Andreeva AV, Kutuzov MA, Voyno-Yasenetskaya TA - J Mol Signal (2007)

Bottom Line: A number of scaffolding proteins have been identified that regulate various facets of GPCR signaling.In this review, we summarize current knowledge concerning those scaffolding proteins that are known to directly bind heterotrimeric G proteins, and discuss the composition of the protein complexes they assemble and their effects on signal transduction.Emerging evidence about possible ways of regulation of activity of these scaffolding proteins is also discussed.

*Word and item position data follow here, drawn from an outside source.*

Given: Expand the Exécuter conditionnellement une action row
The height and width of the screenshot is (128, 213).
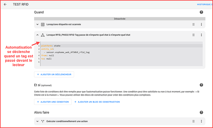Looking at the screenshot, I should (x=37, y=122).
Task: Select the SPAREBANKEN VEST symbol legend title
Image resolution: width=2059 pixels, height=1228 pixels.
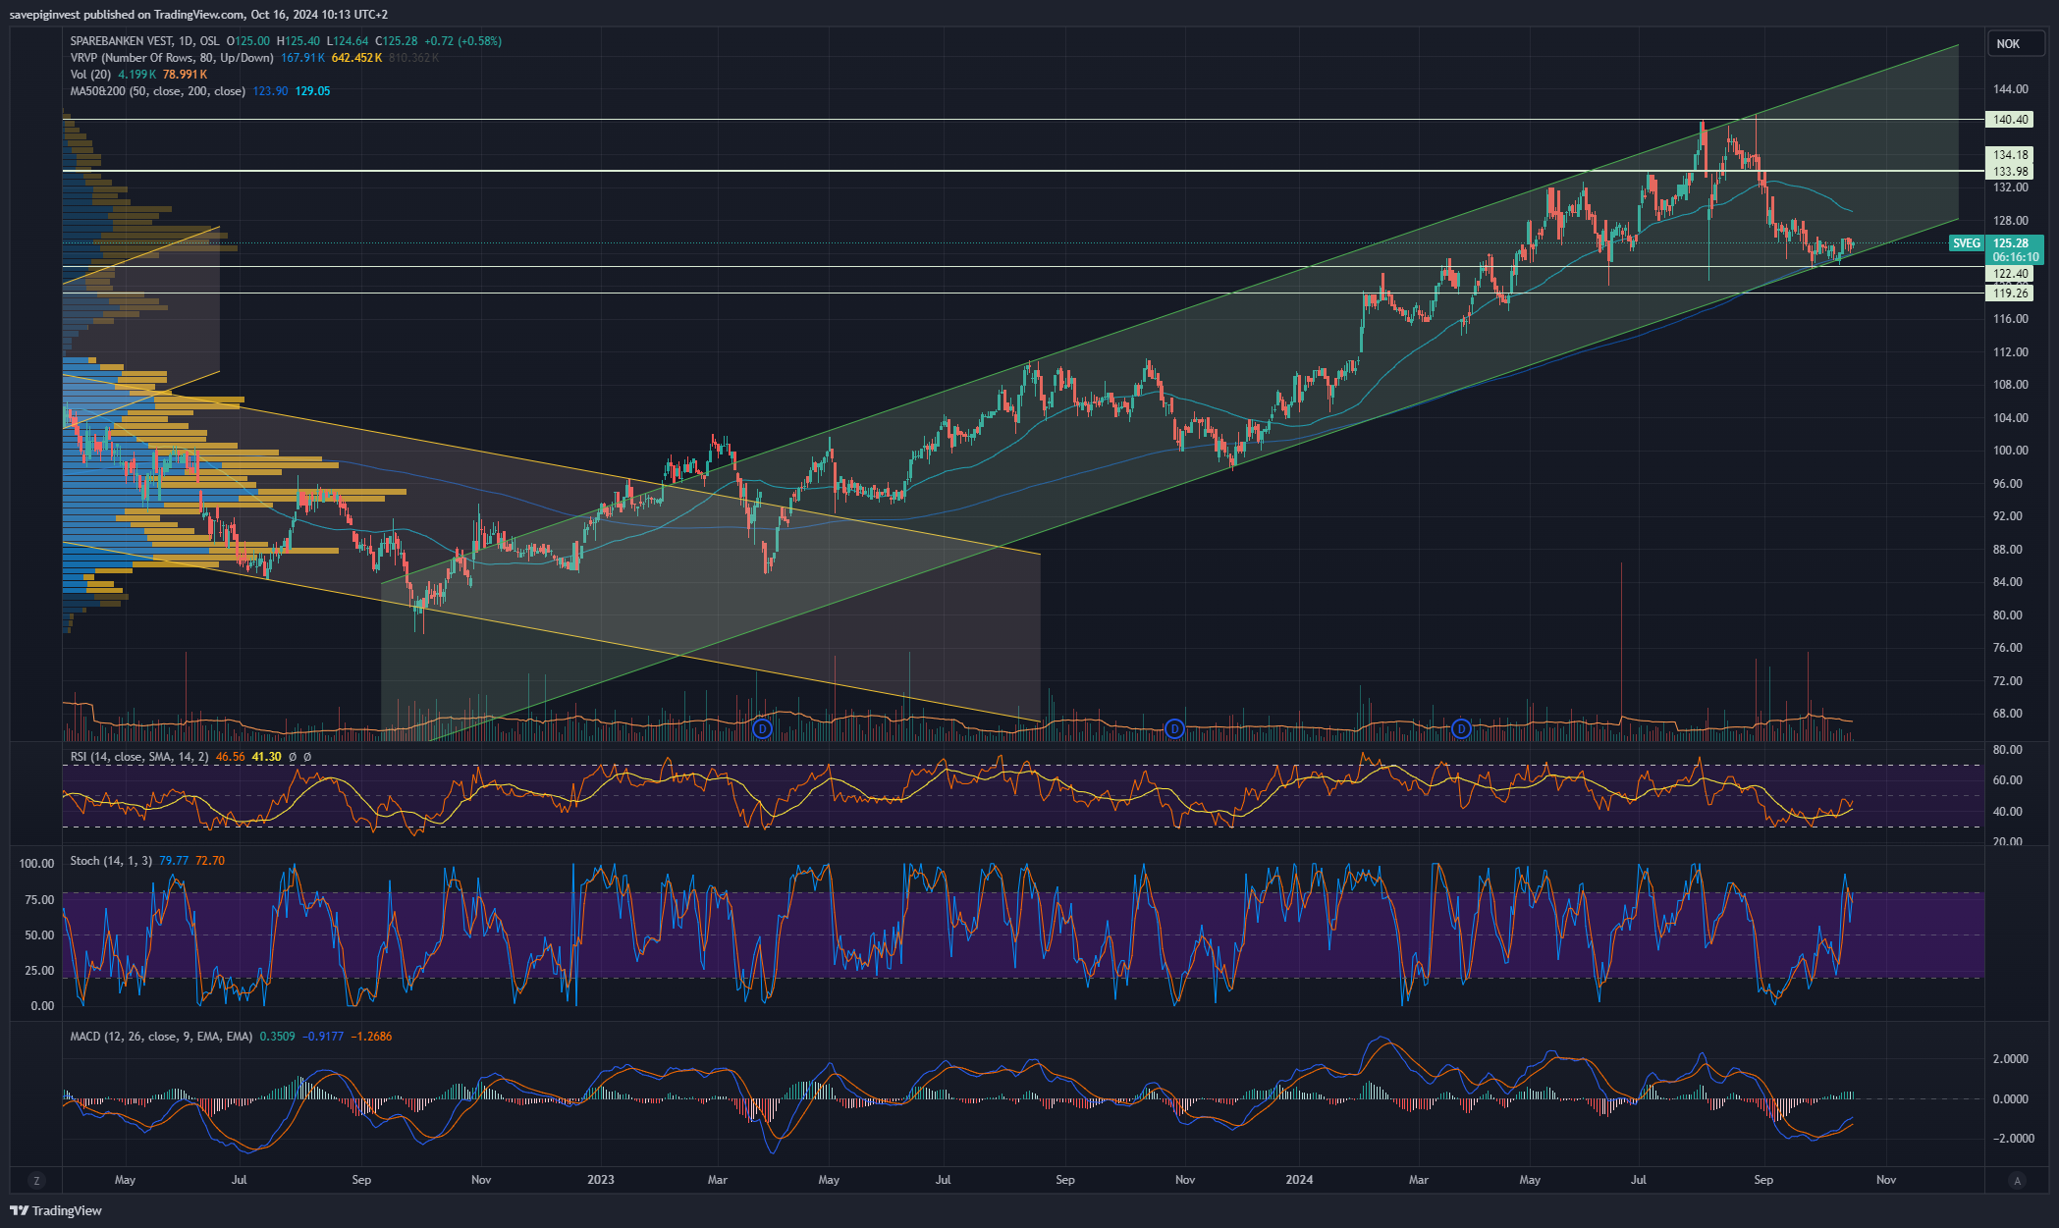Action: (x=120, y=41)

View Article: PubMed Central - HTML - PubMed

Affiliation: Department of Pharmacology, College of Medicine, University of Illinois at Chicago, 909 S, Wolcott Ave, Chicago, Illinois 60612, USA. tvy@uic.edu.

ABSTRACT
Heterotrimeric G proteins are ubiquitous signaling partners of seven transmembrane-domain G-protein-coupled receptors (GPCRs), the largest (and most important pharmacologically) receptor family in mammals. A number of scaffolding proteins have been identified that regulate various facets of GPCR signaling. In this review, we summarize current knowledge concerning those scaffolding proteins that are known to directly bind heterotrimeric G proteins, and discuss the composition of the protein complexes they assemble and their effects on signal transduction. Emerging evidence about possible ways of regulation of activity of these scaffolding proteins is also discussed.

No MeSH data available.


Schematic representation of Gα12/Gα13-containing signaling complexes assembled by A-kinase anchoring proteins (AKAPs): AKAP-Lbc (A) and AKAP-110 (B). See main text for details and references.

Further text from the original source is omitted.